緑茶抽出物又はカテキンがガロカテキンガレート、エピガロカテキンガレート又はメチル化カテキンであり、柑橘類抽出物又はフラバノンがエリオジクチオールである請求項６に記載の食品。
抗がん作用、抗筋萎縮作用、抗肥満作用、抗炎症作用及びコレステロール低下作用、血栓又は脳梗塞予防作用及び免疫増強作用からなる群から選ばれる少なくとも１つの作用を有する、請求項６〜９のいずれか１項に記載の食品。
緑茶抽出物又はカテキンと、柑橘類抽出物又はフラバノン若しくはその配糖体とを含む、抗がん剤、抗筋萎縮剤、抗肥満剤、抗炎症剤、コレステロール低下剤、血栓又は脳梗塞予防剤及び免疫増強剤からなる群から選ばれるいずれかの剤。
緑茶抽出物又はカテキンが、エピカテキン、エピガロカテキン、エピカテキンガレート、ガロカテキンガレート、エピガロカテキンガレート及びメチル化カテキンからなる群から選ばれる少なくとも１種である請求項１１に記載の剤。
柑橘類抽出物又はフラバノン若しくはその配糖体が、エリオジクチオール、ナリンゲニン及びヘスペレチン、並びにこれらの配糖体からなる群から選ばれる少なくとも１種である請求項１１に記載の剤。
緑茶抽出物又はカテキンがガロカテキンガレート、エピガロカテキンガレート又はメチル化カテキンであり、柑橘類抽出物又はフラバノンがエリオジクチオールである請求項１１に記載の剤。
柑橘類抽出物又はフラバノン若しくはその配糖体を含む、緑茶抽出物又はカテキンの抗がん作用、抗筋萎縮作用、抗肥満作用、抗炎症作用、コレステロール低下作用、血栓又は脳梗塞予防作用及び免疫増強作用からなる群から選ばれる少なくとも１つの作用の増強剤。
緑茶抽出物又はカテキンが、エピカテキン、エピガロカテキン、エピカテキンガレート、ガロカテキンガレート、エピガロカテキンガレート及びメチル化カテキンからなる群から選ばれる少なくとも１種である請求項１５に記載の増強剤。

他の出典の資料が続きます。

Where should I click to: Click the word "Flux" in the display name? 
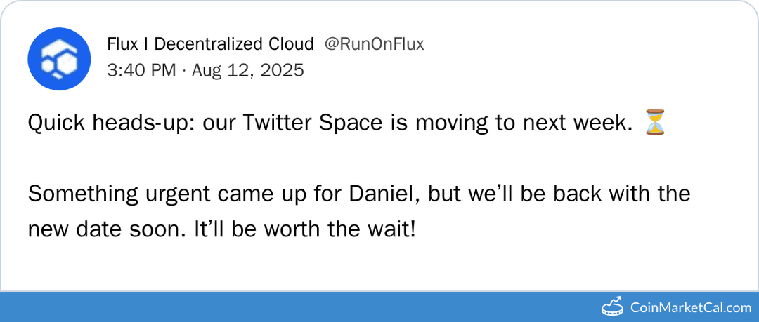pos(122,44)
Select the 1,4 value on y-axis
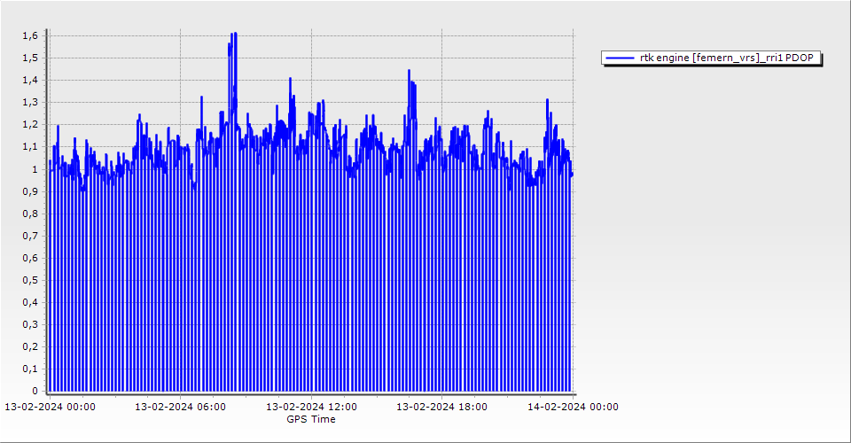This screenshot has height=443, width=851. pos(29,81)
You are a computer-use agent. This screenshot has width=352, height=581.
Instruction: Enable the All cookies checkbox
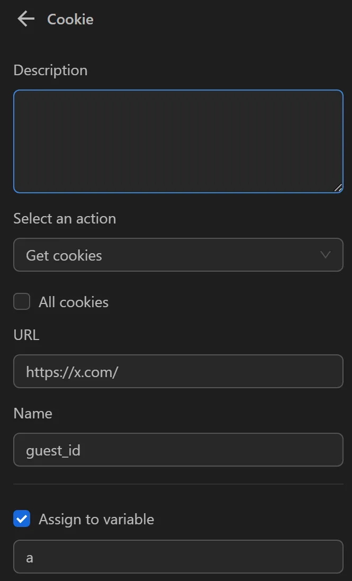point(21,301)
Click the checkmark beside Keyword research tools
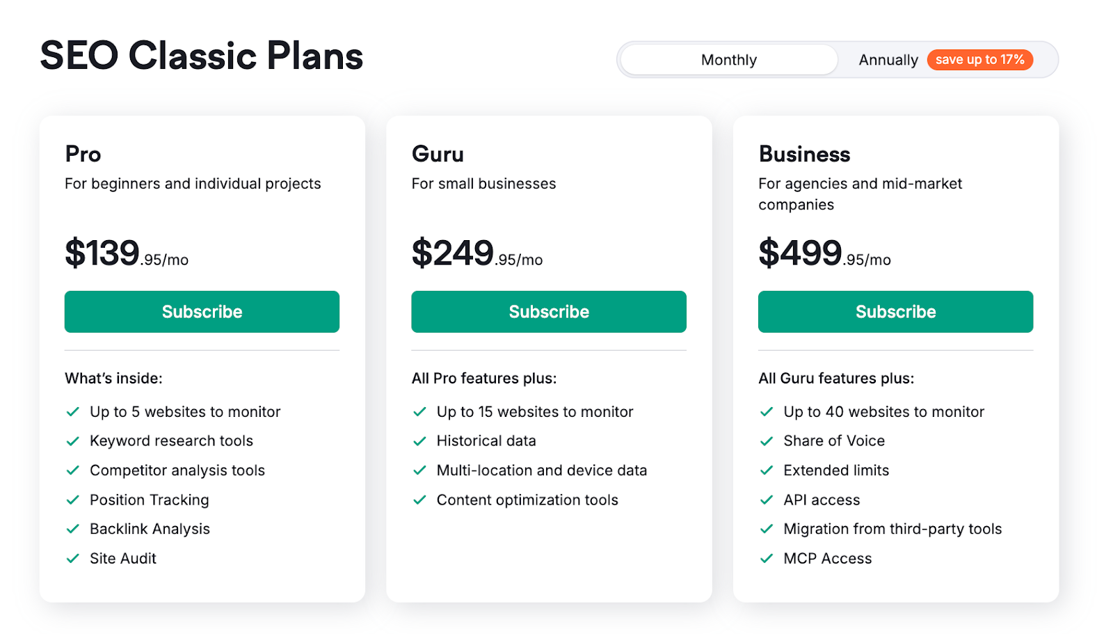Image resolution: width=1113 pixels, height=634 pixels. [73, 441]
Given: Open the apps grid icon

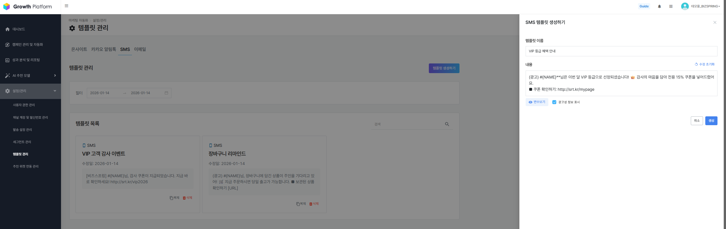Looking at the screenshot, I should click(x=671, y=7).
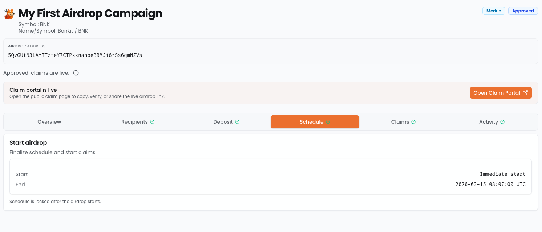Go to the Deposit tab

[223, 122]
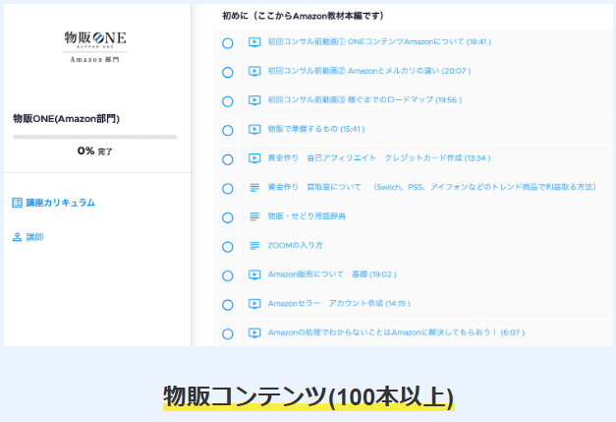Screen dimensions: 616x422
Task: Click the video icon next to 物販で準備するもの
Action: point(254,129)
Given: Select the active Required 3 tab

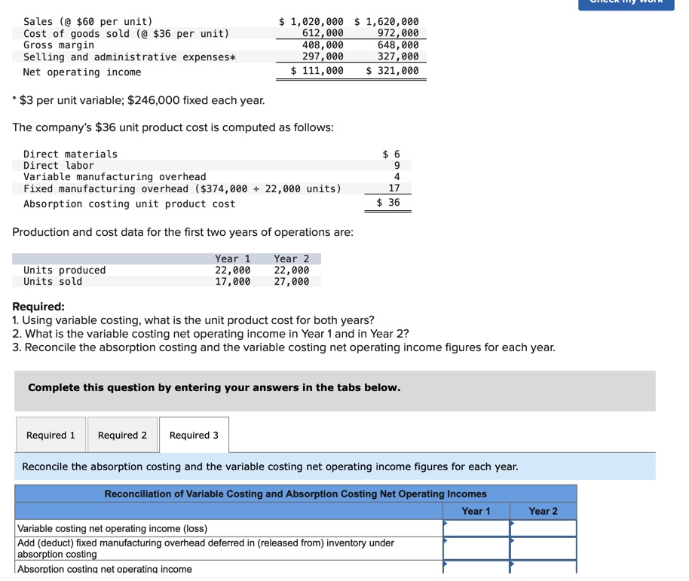Looking at the screenshot, I should click(x=194, y=435).
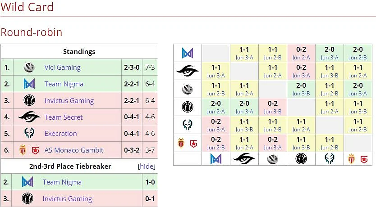376x207 pixels.
Task: Click Team Secret eye logo in standings
Action: tap(29, 117)
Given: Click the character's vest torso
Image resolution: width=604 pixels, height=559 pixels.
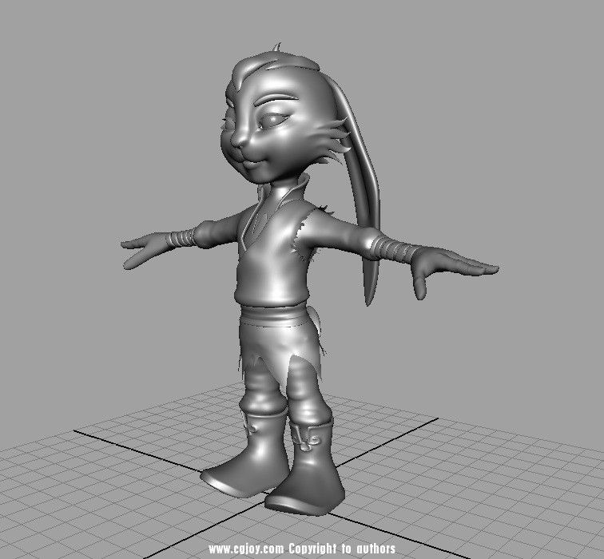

柑橘類抽出物又はフラバノン若しくはその配糖体が、エリオジクチオール、ナリンゲニン及びヘスペレチン、並びにこれらの配糖体からなる群から選ばれる少なくとも１種である請求項１５に記載の増強剤。
緑茶抽出物又はカテキンがガロカテキンガレート、エピガロカテキンガレート又はメチル化カテキンであり、柑橘類抽出物又はフラバノンがエリオジクチオールである請求項１５に記載の増強剤。
緑茶抽出物又はカテキンと、柑橘類抽出物又はフラバノン若しくはその配糖体とを含む組成物を被検体に摂取させることを特徴とする、当該緑茶抽出物又はカテキンの、前記被検体における抗がん作用、抗筋萎縮作用、抗肥満作用、抗炎症作用、コレステロール低下作用、血栓又は脳梗塞予防作用及び免疫増強作用からなる群から選ばれる少なくとも１つの作用を増強させる方法（ヒトに対する医療行為を除く）。
緑茶抽出物又はカテキンが、エピカテキン、エピガロカテキン、エピカテキンガレート、ガロカテキンガレート、エピガロカテキンガレート及びメチル化カテキンからなる群から選ばれる少なくとも１種である請求項１９に記載の方法。
柑橘類抽出物又はフラバノン若しくはその配糖体が、エリオジクチオール、ナリンゲニン及びヘスペレチン、並びにこれらの配糖体からなる群から選ばれる少なくとも１種である請求項１９に記載の方法。
緑茶抽出物又はカテキンがガロカテキンガレート、エピガロカテキンガレート又はメチル化カテキンであり、柑橘類抽出物又はフラバノンがエリオジクチオールである請求項１９に記載の方法。